Venezuela holds the largest proven oil reserves globally; however, the ownership and utilization rights of these resources remain contentious due to the country’s historical nationalization of its oil industry. Notably, in 2007, Venezuela expropriated the majority of U.S. oil assets, resulting in legal disputes over owed compensation running into billions of dollars.

The prolonged legal battles between Venezuela and companies like ConocoPhillips and ExxonMobil, seeking compensation for seized assets, cast uncertainty on the immediate return of these firms to the Venezuelan oil sector. The unresolved compensation claims have hindered a swift reentry of these companies into the country.

The rise of Hugo Chavez in 1999 marked a shift in Venezuela’s oil industry as he pursued a policy of nationalization, leading to the seizure of assets from U.S. firms like ConocoPhillips, ExxonMobil, and Chevron. While Chevron remains operational in Venezuela under special licenses amid U.S. sanctions, ConocoPhillips and ExxonMobil’s exit following asset seizures exemplified the diminishing U.S. influence in the region.

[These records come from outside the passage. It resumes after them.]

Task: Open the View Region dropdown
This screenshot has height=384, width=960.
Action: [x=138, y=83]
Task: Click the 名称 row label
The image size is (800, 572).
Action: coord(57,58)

Efforts to claim compensation for seized assets persist, with ExxonMobil and ConocoPhillips pursuing multi-billion dollar claims through international arbitration bodies. The tumultuous history of asset seizures has complicated the prospects for U.S. companies to re-establish a significant presence in Venezuela’s oil industry.

Despite Trump’s optimistic statements about U.S. oil companies re-entering Venezuela to revitalize the oil sector, the reality is far more complex. The deterioration of Venezuela’s oil infrastructure under past administrations and imposing U.S. sanctions suggests significant challenges ahead, with estimates indicating a requirement of over $100 billion and a decade to restore the industry to previous levels.

Decisions on investing in Venezuela’s oil industry will hinge on multiple factors, including safety concerns and the regulatory environment. While Chevron maintains a cautious stance focused on employee safety, ConocoPhillips refrains from speculating on future investments, emphasizing the complexities stemming from past expropriations.

The current geopolitical landscape, with the U.S. asserting control over Venezuela’s oil industry, raises uncertainties for potential investments. Declarations by top U.S. officials, including Trump’s administration and Secretary of State Marco Rubio, underscore a shift in control over Venezuela’s oil resources, indicating a departure from previous autonomy in decision-making.